Description of the task =
Copy out the stretch of the data below from the line containing "Click the Undo arrow" through the line containing "point(250,235)", without any changes. Give only those lines.

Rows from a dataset
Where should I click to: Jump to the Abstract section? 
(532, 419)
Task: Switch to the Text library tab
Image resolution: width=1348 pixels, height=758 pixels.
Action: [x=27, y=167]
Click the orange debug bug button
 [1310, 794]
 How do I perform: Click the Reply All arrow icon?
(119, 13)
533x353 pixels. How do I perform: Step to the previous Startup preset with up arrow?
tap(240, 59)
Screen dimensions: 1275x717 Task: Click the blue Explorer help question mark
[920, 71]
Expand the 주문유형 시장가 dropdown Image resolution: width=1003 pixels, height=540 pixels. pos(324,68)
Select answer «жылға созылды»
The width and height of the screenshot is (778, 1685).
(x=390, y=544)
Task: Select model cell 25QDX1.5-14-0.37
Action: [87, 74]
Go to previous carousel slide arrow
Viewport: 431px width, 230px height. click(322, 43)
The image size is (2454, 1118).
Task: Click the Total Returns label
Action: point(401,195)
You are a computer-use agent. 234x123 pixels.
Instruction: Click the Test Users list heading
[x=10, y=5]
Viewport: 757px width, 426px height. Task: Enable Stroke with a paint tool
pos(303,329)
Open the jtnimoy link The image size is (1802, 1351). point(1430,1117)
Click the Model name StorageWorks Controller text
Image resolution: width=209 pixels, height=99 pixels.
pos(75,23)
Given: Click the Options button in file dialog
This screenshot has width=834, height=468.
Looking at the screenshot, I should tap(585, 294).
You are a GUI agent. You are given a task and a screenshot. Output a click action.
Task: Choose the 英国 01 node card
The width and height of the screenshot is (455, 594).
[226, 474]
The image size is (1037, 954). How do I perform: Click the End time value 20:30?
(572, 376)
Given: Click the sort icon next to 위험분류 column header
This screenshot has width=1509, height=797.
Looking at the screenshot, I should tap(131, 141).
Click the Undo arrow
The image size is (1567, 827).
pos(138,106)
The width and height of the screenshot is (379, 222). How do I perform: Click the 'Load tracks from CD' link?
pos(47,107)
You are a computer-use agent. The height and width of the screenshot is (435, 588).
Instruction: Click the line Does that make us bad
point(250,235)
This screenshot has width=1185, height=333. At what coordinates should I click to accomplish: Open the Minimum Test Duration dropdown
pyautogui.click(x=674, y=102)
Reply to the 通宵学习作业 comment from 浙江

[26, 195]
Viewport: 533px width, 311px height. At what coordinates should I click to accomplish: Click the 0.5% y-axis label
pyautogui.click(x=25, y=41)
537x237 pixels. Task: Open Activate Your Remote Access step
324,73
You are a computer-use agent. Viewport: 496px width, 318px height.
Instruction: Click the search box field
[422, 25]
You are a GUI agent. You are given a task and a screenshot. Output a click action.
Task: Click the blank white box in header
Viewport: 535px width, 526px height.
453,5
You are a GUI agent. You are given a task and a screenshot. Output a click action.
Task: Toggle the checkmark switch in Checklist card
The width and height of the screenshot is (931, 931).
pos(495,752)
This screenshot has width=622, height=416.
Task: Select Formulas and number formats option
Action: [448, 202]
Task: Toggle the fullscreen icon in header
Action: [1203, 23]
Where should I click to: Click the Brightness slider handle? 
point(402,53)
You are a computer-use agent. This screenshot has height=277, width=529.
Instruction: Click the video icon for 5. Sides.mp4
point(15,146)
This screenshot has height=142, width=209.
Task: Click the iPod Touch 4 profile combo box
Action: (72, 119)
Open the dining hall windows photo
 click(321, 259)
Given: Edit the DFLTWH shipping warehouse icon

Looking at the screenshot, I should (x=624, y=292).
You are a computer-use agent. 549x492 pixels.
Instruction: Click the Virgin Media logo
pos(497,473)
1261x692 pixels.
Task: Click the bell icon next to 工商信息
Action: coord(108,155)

Result for this exercise =
Click the Undo arrow
The image size is (1567, 827).
pos(138,106)
The width and height of the screenshot is (379, 222). How do I perform: Click the 'Load tracks from CD' link?
pos(47,107)
You are a computer-use agent. The height and width of the screenshot is (435, 588).
Instruction: Click the line Does that make us bad
point(250,235)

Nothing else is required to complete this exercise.